The move also "could stoke concerns over narrow-body oversupply, especially if Boeing matches," RBC analyst Robert Stallard said in a note.
Last week, Boeing Chief Executive Dennis Muilenburg told analysts that the company sees scope to lift rates beyond the current 52-a-month target.
"However, we remain steadfast in our financial discipline as we assess the market demand for further production rate changes," he cautioned, referring to determining return on investment of any production shift.
Both plane makers produce 42 single-aisles a month now. Boeing has said it plans to hit 52 a month in 2018.
In June, engine makers voiced concern about the ability of suppliers to keep up with rising output.

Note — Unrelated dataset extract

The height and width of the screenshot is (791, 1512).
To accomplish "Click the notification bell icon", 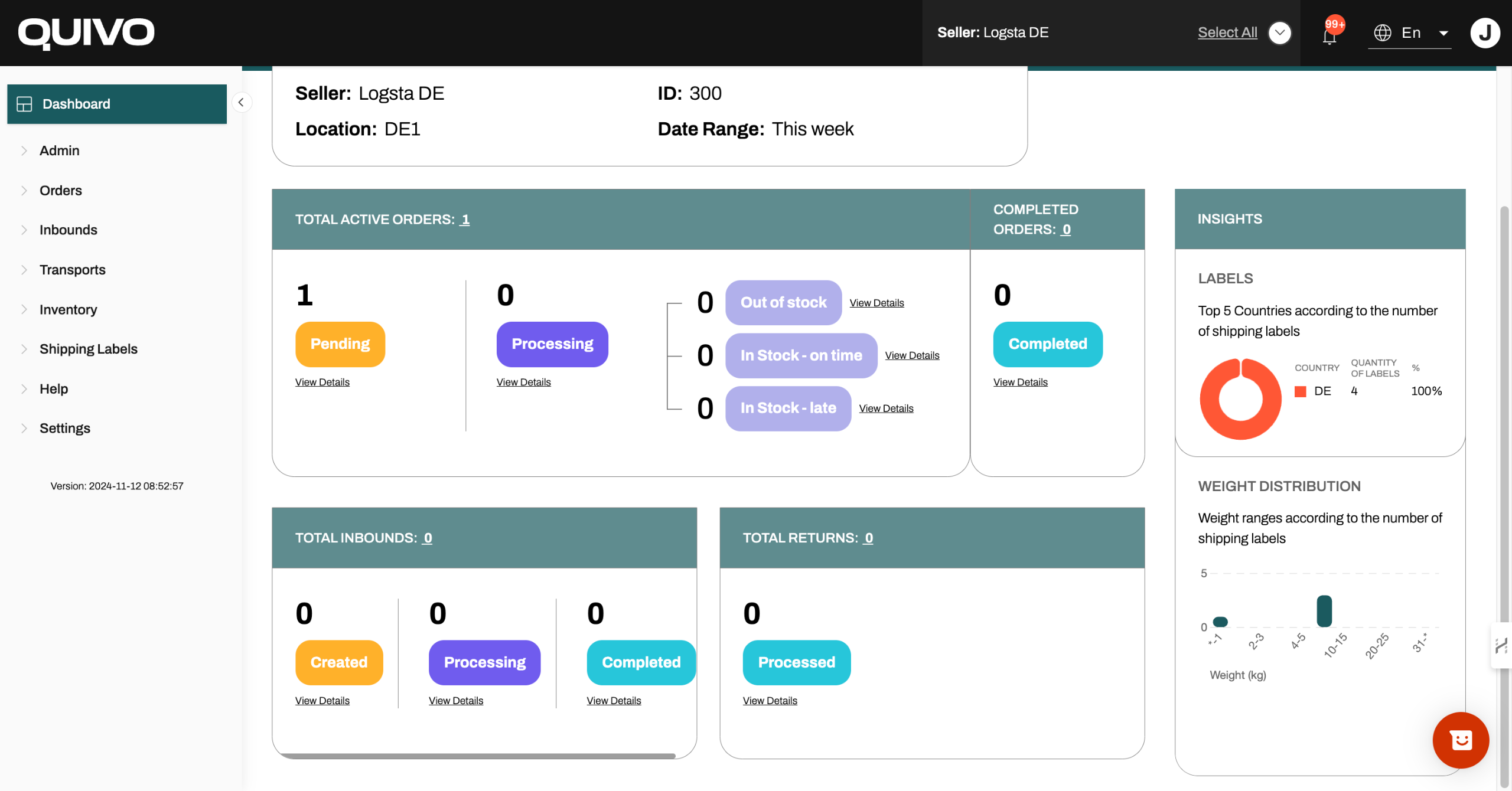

But those worries have eased in recent months, and regulators appear poised to certify the engines and as airworthy this year, two sources said.
Airbus builds A320s in France, Germany and China, and recently opened a factory in Mobile, Alabama, that is due to deliver its first plane to JetBlue Airways Corp in the first quarter of 2016.
Boeing has retooled its 737 plant in Renton, Washington, to create a third assembly line; each is capable of producing 21 planes a month, giving Boeing potential to go to 62 a month.